For internal use, the best and most common key (in a relational database) is an auto-generated incremental sequence. But it it ok to use it externally? – across databases, across types of data storage, across APIs / services etc.
It’s tempting to refer to the sequence number in API calls, after all they are going to that particular database and are only going to be used with it, right? Well not necessarily; the database and the code powering the API are different systems, who says there won’t be other apps accessing the database for example.
The current OpSec school of thought is that sequence keys are an internal database mechanism and sequence numbers should only be used for internal consistency, never used as external references (even for the “local” API).
Sequence keys also don’t offer any way to deal with creating duplicate data entries. If you’ve been around for a while you’ve seen this, the client sends the same “create” request twice for whatever reason (UI lets user multiple-click a button, client assumes timeout when in fact it had gone through etc.) Some programmers attempt to run heuristics on the data and ignore successive create attempts that look “too similar” but it can backfire in many ways.
An UUID is pretty much universally supported nowadays, its designed to be unique across a vast amount of systems, doesn’t give anything away about your internal mechanisms, and if you ask the client to generate the UUID for create requests you can neatly solve the duplicate issue.
Do keep in mind that this doesn’t solve the problem of bijection across many years and many systems and many databases. An entity may still acquire multiple UUID’s, even if they’re each individually perfectly fine.
There can also be circumstances where you have to offer people a natural-looking key for general consumption. You can’t put UUID’s on car plates for example.

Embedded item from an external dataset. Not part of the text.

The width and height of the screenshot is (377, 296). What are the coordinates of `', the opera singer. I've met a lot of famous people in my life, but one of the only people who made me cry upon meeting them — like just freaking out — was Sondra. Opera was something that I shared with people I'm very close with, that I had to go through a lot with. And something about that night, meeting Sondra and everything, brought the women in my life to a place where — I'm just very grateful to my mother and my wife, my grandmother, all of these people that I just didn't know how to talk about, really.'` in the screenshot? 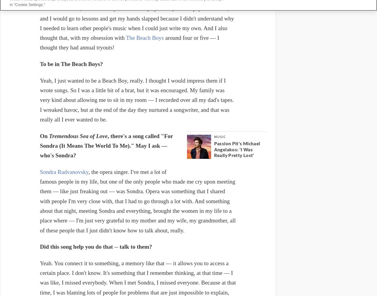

I love UUID keys. Only drawback is they can be a bit difficult to share, but they solve so many other problems. Being able to generate them client-side makes batch inserting with dependencies easier, being globally unique means you can copy data between environments, never needing to “fix” a sequence again… So many up-sides.
On the topic of exposing sequence number in APIs, this has been a security issue in the past. Here is one I remember: https://www.reuters.com/article/us-cyber-travel-idUSKBN14G1I6/
From the article:
The PNRs (flight booking code) have many more security issues, but at least nowadays, their sequential aspect should no longer be exposed.
So that’s one more reason to be careful when exposing DB id in APIs, even if converted to a natural looking key or at least something easier to remember.
Often times, the first section of the UUID is unique enough. With certain UI design choices, one can encourage users to normally work with that, while having the full UUID available in a detail view or from a copy-button.
Another strategy I quite like, is to have the UUID as the definitely-always-unique identifier, and then have a separate name, which either the users can enter or we generate something like random adjective+animal.
But yes, neither of those strategies would work for car plates.
Speaking of car plates, the Wikipedia pages for “Vehicle license plates of [insert country here]” are a rabbit hole.
I was just reading the page for Romania the other day, speaking of uniqueness, and they had this issue apparently where the combinations overall were enough for the whole country but not enough for their capital city, so they had to hack an extra digit into the plates for the capital.
Seeing as just five alphanumeric symbols gets you over 60 million variations, exactly how the hell did they fuck up that hard
60M total but divided among 40 counties makes 1.5M variations per county and the capital city (which is its own county, like Berlin) went over that.
I looked it up and Bucharest actually has only a 1.7M population so… I think it’s understandable that nobody expected an almost 1:1 person-to-car ratio. Exactly why and how they reached that crazy ratio I have no idea. 😆
Told you it’s a crazy rabbit hole.
Ah Ok, so the mistake was allotting per county.